In the past, Russia, Minister [Sergei] Lavrov, proposed that the JCPOA be developed on the phased and reciprocal principles, and those principles served as the deal's basis. Now, we probably can graphically present the phased and reciprocal principles in reverse, as a way to resume the implementation. I would say that this natural political-mathematic approach suggests itself, there is nothing unusual about it, and we speak in its favor. But if attempts are made to add something to the existent deal, then, perhaps, the situation will deteriorate dramatically. So, we believe it is wrong and untimely to propose such ideas as JCPOA+.
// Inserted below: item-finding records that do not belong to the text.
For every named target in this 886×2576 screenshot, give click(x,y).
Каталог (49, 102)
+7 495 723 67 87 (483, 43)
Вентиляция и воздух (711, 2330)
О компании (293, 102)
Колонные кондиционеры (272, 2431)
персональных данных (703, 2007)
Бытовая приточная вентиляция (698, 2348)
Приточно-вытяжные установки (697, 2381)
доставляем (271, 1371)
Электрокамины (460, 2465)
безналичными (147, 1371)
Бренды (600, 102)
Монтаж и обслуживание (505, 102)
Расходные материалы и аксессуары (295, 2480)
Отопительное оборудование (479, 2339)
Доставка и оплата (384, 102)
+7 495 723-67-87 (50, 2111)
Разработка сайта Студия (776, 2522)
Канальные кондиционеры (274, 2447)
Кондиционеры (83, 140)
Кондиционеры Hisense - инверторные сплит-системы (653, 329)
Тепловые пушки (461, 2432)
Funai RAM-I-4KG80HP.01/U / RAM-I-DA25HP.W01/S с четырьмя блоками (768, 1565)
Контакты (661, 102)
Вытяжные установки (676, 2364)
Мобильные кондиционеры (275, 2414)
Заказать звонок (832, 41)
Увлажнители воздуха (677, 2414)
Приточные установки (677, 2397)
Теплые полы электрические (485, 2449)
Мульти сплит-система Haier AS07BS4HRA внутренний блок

The Iranians also indicate their interest, firstly, in receiving economic gains from the deal, which they have been deprived of, especially after the Trump administration quit the JCPOA in May 2018. As I understand, other aspects of this vast agenda, which our Western colleagues are talking about, are being rejected by Tehran. Generally, I am inclined to admit that the Iranians have their logic: there are relevant formats for various aspects of the issues, which we discuss irrespective of the JCPOA, and this is where they should be addressed. We have proposed a security concept for the Persian Gulf and a platform for its discussion. The Chinese have made proposals, and the Iranians have put forward a security initiative for the Ormuz Strait; there is experience of holding the relevant dialogue under the aegis of the European External Action Service with the participation of Iran and some other countries. All that could be organized if necessary, but the reinstatement of the JCPOA activity the way the deal was signed should be the primary objective. There is need for a certain algorithm, which could be coordinated, of course, on condition that the next U.S. administration shows an interest in doing so, instead of being the prisoner of the policy of utmost pressure, the pressure by sanctions the way it was practiced by the Trump administration for quite some time.